New York Magazine: Locked Out and Locked In at Columbia

On April 30, NYPD officers stand watch as they prepare to enter the campus of Columbia University. Photo: Michael M. Santiago/Getty Images

The NYPD’s action on campus began with clearing reporters from the scene

At about 9 p.m. on Tuesday night, student protesters who had taken over Hamilton Hall at Columbia University began singing on the steps of the building. “Where you go I will go,” they sang in harmony, linking arms and swaying. “Your people are my people.” Some were in tears.

They had received an alert on Telegram that the New York Police Department would be closing in to arrest them within a few minutes. One protester with the Gaza solidarity encampment screamed, “We are victorious!

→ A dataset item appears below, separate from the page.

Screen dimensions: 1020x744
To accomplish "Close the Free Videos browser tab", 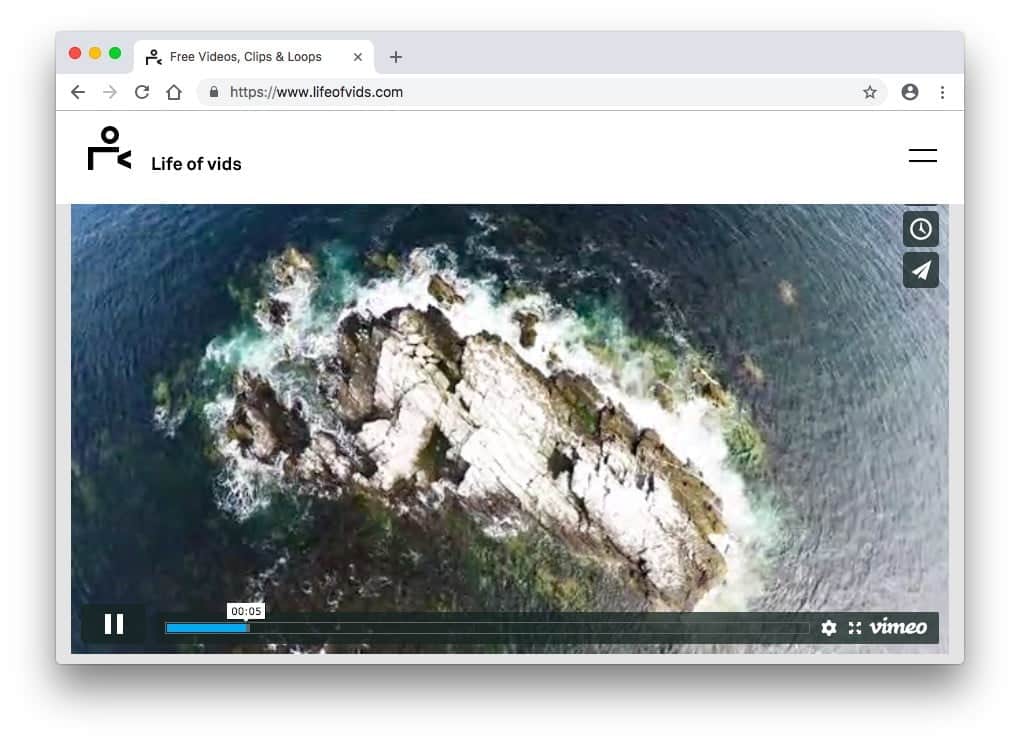I will [x=358, y=57].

They would not have called the police on us; they would not have used the tools of state repression if we had not been successful!”

I was a few steps away from the entrance to Hamilton, along with other student reporters from Columbia’s Graduate School of Journalism and reporters with The Spectator, the undergraduate student newspaper, and WKCR, the campus radio station. For weeks, many of us had been sleeping at Pulitzer Hall, the graduate journalism building, to cover what was happening at the Gaza encampment on the main quad, and we were, on some days, the only reporters on the ground. As dozens of police vehicles rolled up, we could only assume that the NYPD was preparing to enter Hamilton by force, and that we would be able to report on what happened.